## Task goal
Start the copy at the line holding "Task: Expand the export to (导出到) submenu" and continue it exactly through the last line of the entries, leaving out pictures and anything else.

## Input records

━━━━━━━━━━━━━━━━

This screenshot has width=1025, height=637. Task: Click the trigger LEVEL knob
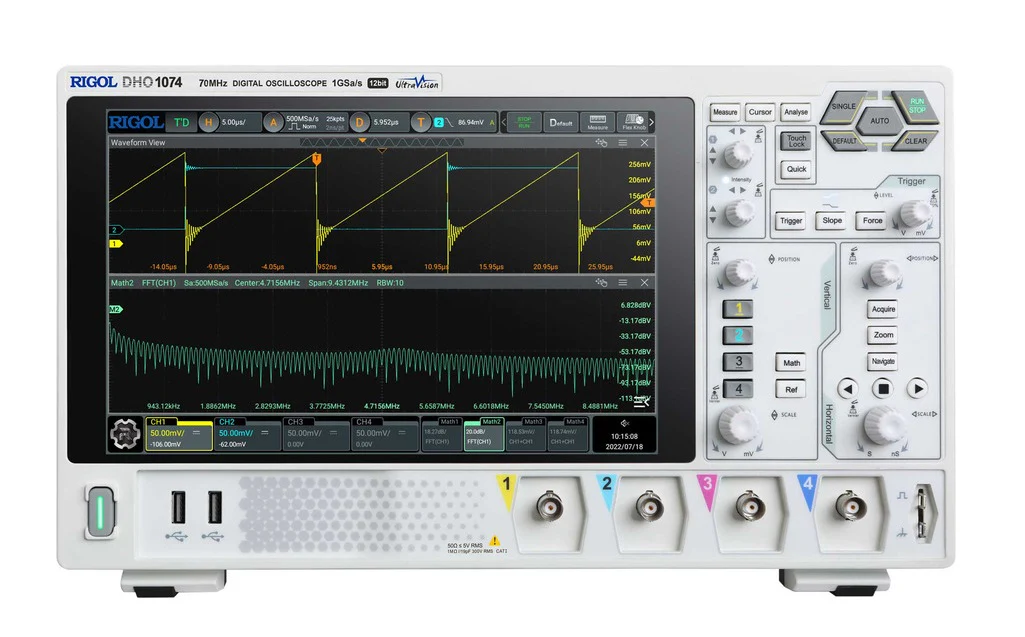(x=914, y=213)
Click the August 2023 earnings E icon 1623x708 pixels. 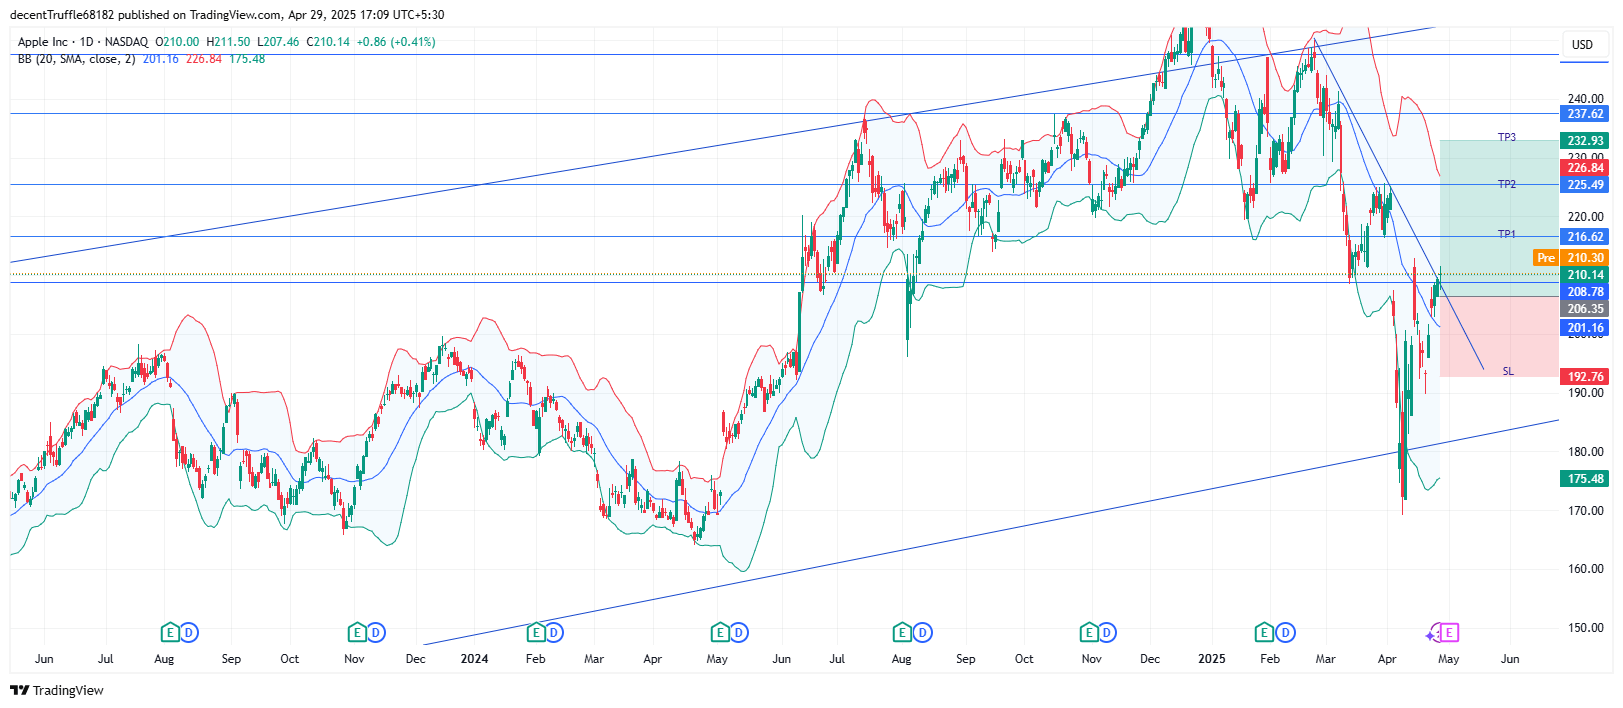click(170, 632)
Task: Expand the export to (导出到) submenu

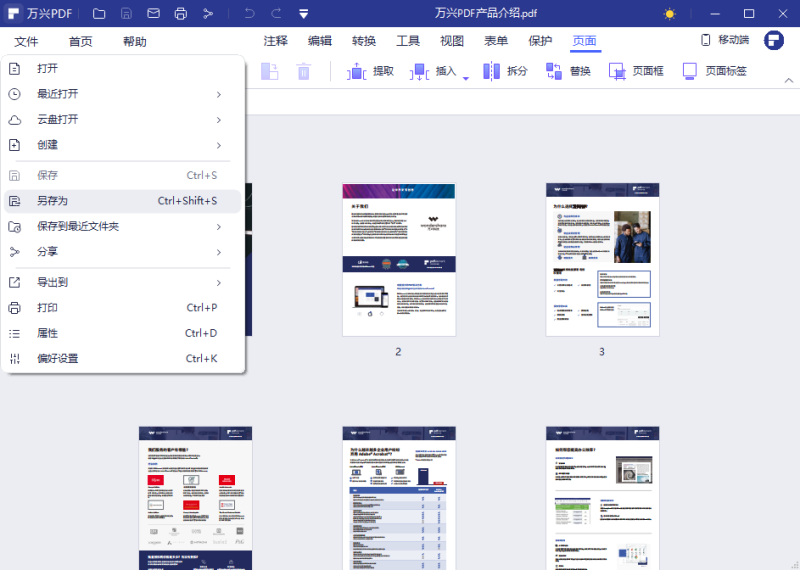Action: point(218,282)
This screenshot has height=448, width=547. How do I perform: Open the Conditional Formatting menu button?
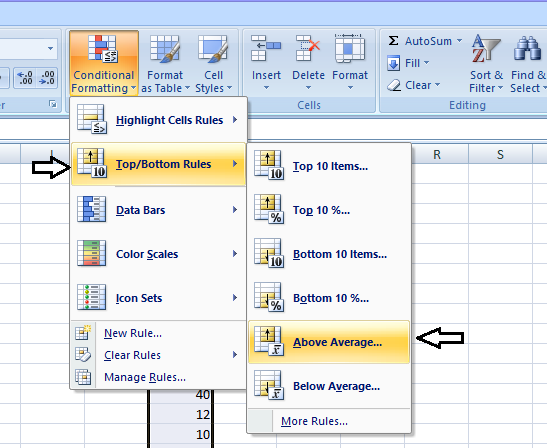pos(104,64)
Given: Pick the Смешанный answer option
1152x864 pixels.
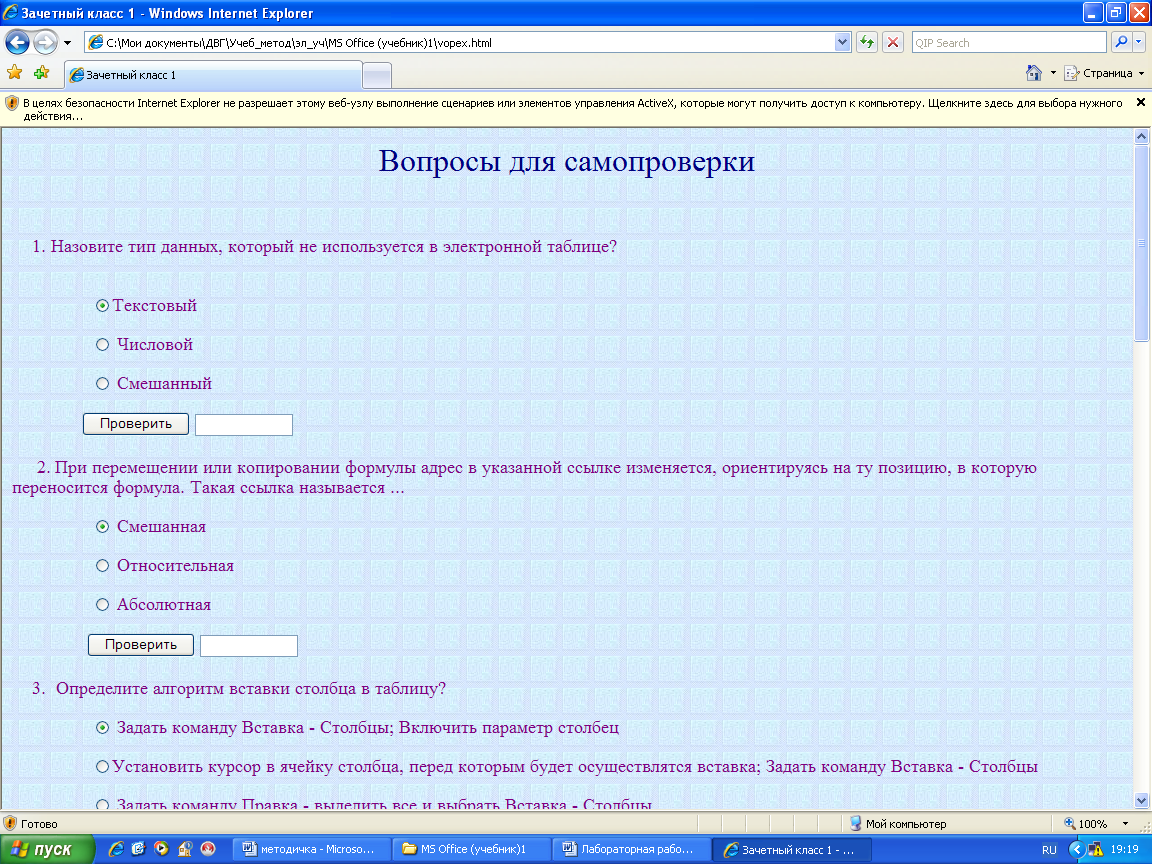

━━━━━━━━━━━━━━━━

## Completed exercise
Task: Expand the export to (导出到) submenu

Action: point(218,282)
This screenshot has height=448, width=547. How do I perform: Open the Conditional Formatting menu button?
pos(104,64)
Given: Pick the Смешанный answer option
1152x864 pixels.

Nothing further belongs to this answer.